Regardless of what the Supreme Court decides about President Obama’s US healthcare reform package, the general feeling in the industry is that healthcare will continue to evolve toward a model that improves care and cuts costs.

That provides a wealth of new entrepreneurial opportunities for healthcare innovators, according to Aneesh Chopra, the U.S. chief technology officer. “As we move the healthcare system to one that focuses on outcomes, quality or value, you start to open up a market for new products and services,” he says in this Stanford Technology Ventures Program address.

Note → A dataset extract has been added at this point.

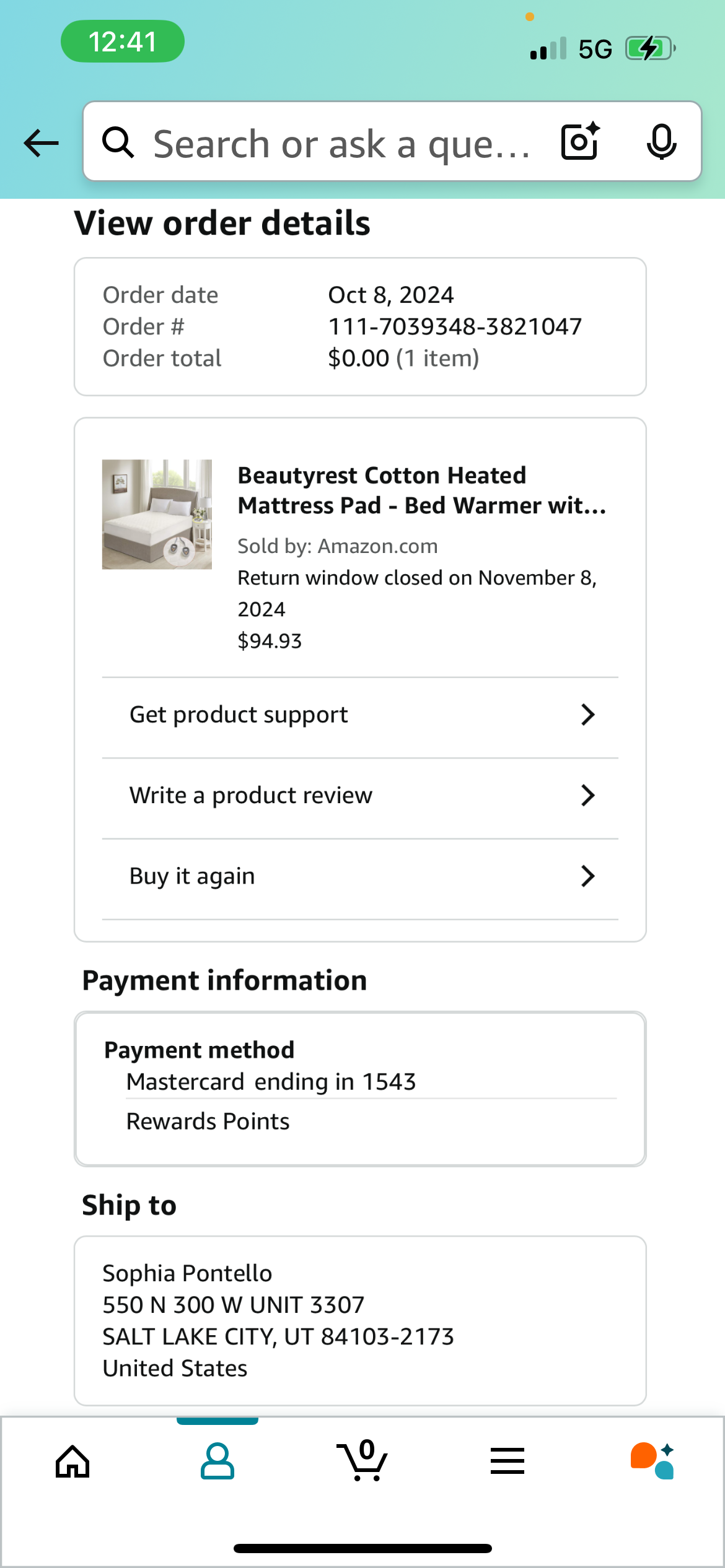Image resolution: width=725 pixels, height=1568 pixels.
Task: Expand the Get product support chevron
Action: coord(587,715)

With financial incentives from the government to keep people healthier at a lower cost, providers are becoming more proactive, he says. In the past, IT companies developing advanced scheduling and billing software have been successful because providers were responding to patients’ requests for appointments. But what happens to the market if, instead, doctors are asked which patients they would like to see on any given day, because those patients are most likely to need an intervention or some kind of acute care in the near future?

Suddenly tools for data mining, care coordination, patient engagement, and decision support become much more important.

“Those products and services have not had the business case or an investor’s thesis here before because they were not reimbursable,” Chopra says. “These innovations need a market that allows them to scale.”

One provision of the Affordable Care Act allows new payment models that lead to demonstrably better healthcare experiences for seniors to be scaled throughout the entire reimbursement system without having to go back to Congress.

“That’s giving investors more confidence that their products, which they believe will fuel this value-driven healthcare system, that they have a chance to see the revenue model come to fruition,” Chopra says.